Distributed Programming with Ray

Written on 02 May 2020 machine-learning technology

Context

Ray is a distributed computing platform (1) to scale Python applications (2) with minimal effort (3).

Let’s break this mission statement down into its 3 major components:

(1) Distributed computing platform: Ray is a highly-performant runtime written in C++ that scales extremely well to large, heterogeneous compute clusters.

(2) Python applications: Currently, the focus of Ray is allowing Python developers to target their applications to Ray. This is because of the impressive growth the Python community has experienced in the recent past, and also the native Python runtime’s lack of support for parallelization. However, Ray can theoretically support many other languages, and when the right use cases show up, the support for those language bindings will certainly be added (support for Java language bindings is already a WIP).

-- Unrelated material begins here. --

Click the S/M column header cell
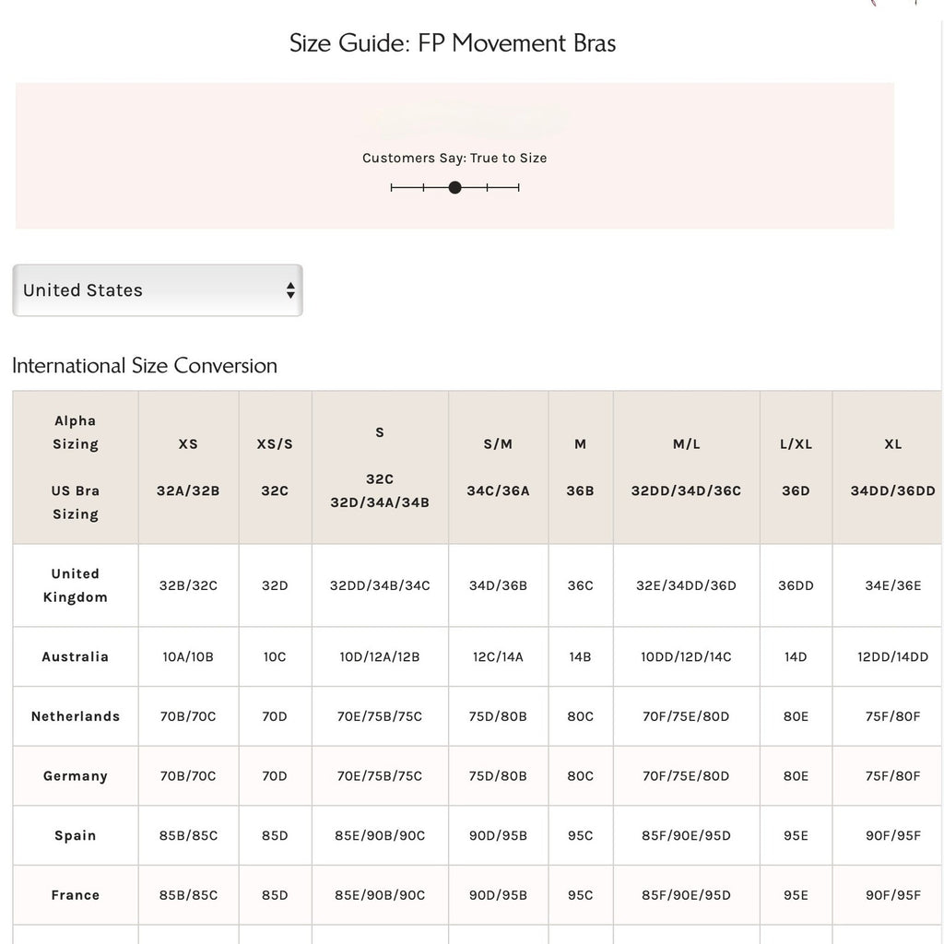This screenshot has width=944, height=944. coord(499,467)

(3) Minimal effort: Ray allows users to use very simple abstractions to define their intent and is extremely easy to integrate into already existing applications. Once a Ray program is written, the same exact code can be used to run on a local laptop, as a large cluster.

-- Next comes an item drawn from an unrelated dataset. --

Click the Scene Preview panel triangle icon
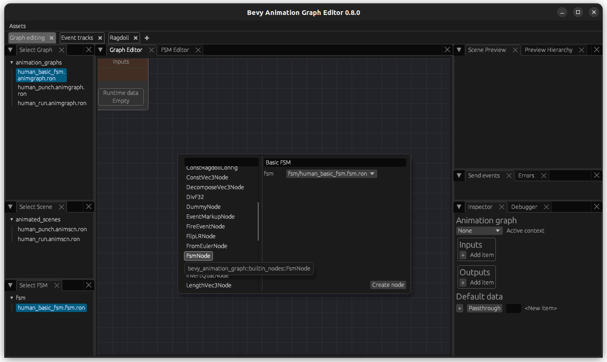 coord(459,50)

Ray is similar to libraries like AsyncIO, multiprocessing.Pool and joblib, while providing a more general API, much better support for stateful computations and scalability characteristics.

While there are many libraries being built on top of Ray, which are expected to attract a lot of developers, the focus of this post is on Ray’s core API, which can be used to scale out python programs.

API

The Ray API is extremely simple as it builds on simple, core abstractions found in most programming languages: classes and methods.

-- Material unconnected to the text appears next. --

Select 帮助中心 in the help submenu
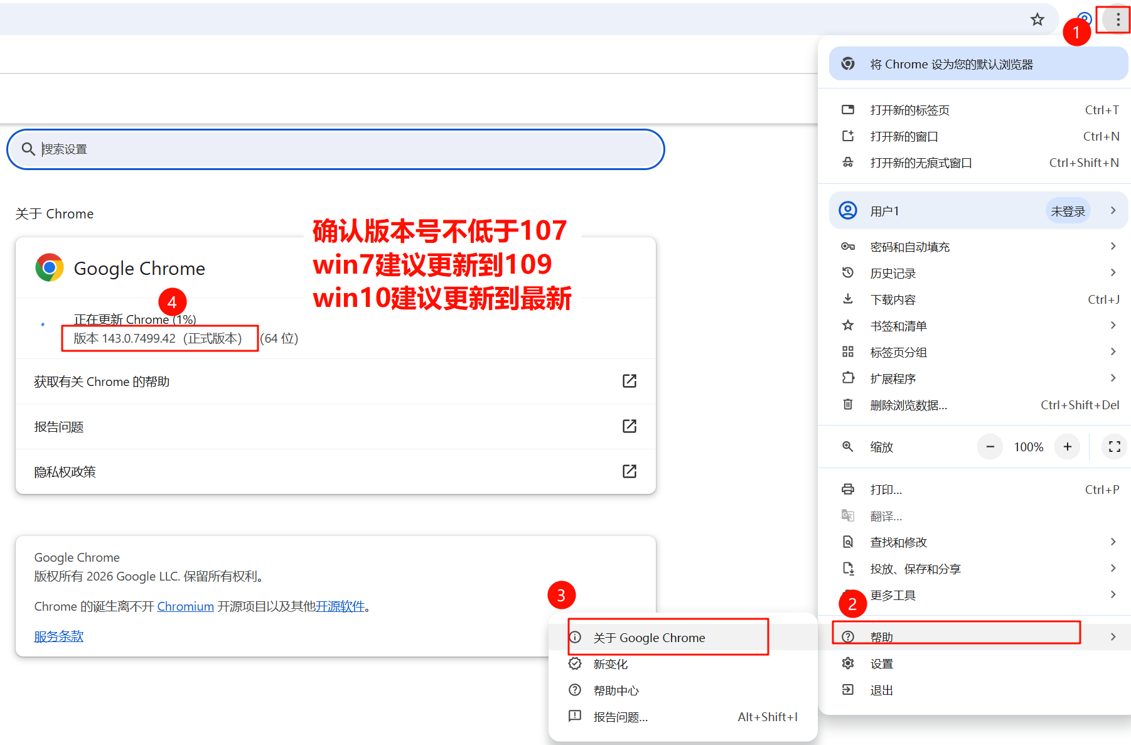Screen dimensions: 1131x745 (616, 690)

A class is modeled as an Actor and a method is modeled as a Task, with Ray providing basic facilities to orchestrate various actions on these abstractions. Let’s go over the basics.

All Ray programs start with a call to ray.init() which initializes the Ray context.

Any Python function or class that wants to be executed in Ray’s runtime needs to be simply decorated with a @ray.remote decorator.

@ray.remote
def add(x, y):
  return np.add(x, y)

When we want to execute and retrieve the result of this operation, we can simply do:

future_id = add.remote(x, y) to schedule the execution of add which returns a future and

ray.get(future_id) to retrieve the result of the operation. The first call is of course asynchronous, whereby Ray promises to not forget to execute the function, and the second is synchronous, which blocks until Ray has executed the function, returning the result.

Similarly, we can decorate a class if we need our computation to be stateful.

@ray.remote
class Counter(object):
 
  def __init__(self, cap):
     self.cap = cap
     self.val = 0
  
  def increment(self, inc=1):
     self.val = (self.val + inc) % self.cap
     return self.val

To use this class, we use the same remote API to both initialize the instance as well as execute various methods:

counter = Counter.remote(15)
results = [counter.increment.remote(i) for i in range(10)]
print(ray.get(results))

If there are resources that we want to do explicit accounting of, we can tell Ray what our function needs to run: @ray.remote(num_gpus=1)

Of course, this requires us to initialize Ray to do the accounting, using a set number of resources: ray.init(num_gpus=4)

Or if we have other types of resources, we can define a custom resource, and tell Ray what quantity of it each call requires:

ray.init(resources={'CustomResource': 2}) to initialize Ray context with custom resources and their capacities.

@ray.remote(resouces={'CustomeResource]: 1}) to declare what resources a Task needs.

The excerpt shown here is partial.